EXERCISE INPUTS:
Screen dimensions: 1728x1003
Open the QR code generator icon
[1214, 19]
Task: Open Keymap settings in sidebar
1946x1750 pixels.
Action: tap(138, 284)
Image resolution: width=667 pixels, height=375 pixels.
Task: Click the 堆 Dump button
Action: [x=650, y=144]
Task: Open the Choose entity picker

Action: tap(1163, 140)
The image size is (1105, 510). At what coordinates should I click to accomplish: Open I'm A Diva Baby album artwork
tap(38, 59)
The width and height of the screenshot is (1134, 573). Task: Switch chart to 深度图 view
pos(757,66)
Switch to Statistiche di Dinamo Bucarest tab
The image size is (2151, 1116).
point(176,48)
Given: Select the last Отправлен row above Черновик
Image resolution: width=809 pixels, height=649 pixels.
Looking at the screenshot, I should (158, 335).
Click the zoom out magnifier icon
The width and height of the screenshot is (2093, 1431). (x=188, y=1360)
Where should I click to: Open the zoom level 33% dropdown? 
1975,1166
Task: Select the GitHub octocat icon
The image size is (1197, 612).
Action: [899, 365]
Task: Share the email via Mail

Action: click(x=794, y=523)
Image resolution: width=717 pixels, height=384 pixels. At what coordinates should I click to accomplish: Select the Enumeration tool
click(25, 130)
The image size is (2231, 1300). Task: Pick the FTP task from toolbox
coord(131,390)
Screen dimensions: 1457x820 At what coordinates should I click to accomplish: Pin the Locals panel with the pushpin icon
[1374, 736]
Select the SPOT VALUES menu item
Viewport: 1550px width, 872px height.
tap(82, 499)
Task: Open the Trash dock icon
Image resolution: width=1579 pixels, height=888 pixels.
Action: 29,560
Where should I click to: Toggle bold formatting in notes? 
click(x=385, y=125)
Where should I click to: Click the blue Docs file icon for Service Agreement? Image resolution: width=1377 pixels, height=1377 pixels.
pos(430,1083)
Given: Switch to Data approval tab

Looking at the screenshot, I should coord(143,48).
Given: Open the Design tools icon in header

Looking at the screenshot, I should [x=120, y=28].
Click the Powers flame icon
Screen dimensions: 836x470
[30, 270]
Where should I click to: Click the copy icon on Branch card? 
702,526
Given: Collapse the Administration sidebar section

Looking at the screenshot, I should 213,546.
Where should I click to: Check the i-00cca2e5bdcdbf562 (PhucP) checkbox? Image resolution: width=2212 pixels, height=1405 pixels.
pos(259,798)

WHAT YOU ARE ASKED TO DO:
From the line that contains "Given: Collapse the" through the end of the records above, print every line exactly and nothing else.

WORKED SOLUTION:
Given: Collapse the Administration sidebar section

Looking at the screenshot, I should 213,546.
Where should I click to: Check the i-00cca2e5bdcdbf562 (PhucP) checkbox? Image resolution: width=2212 pixels, height=1405 pixels.
pos(259,798)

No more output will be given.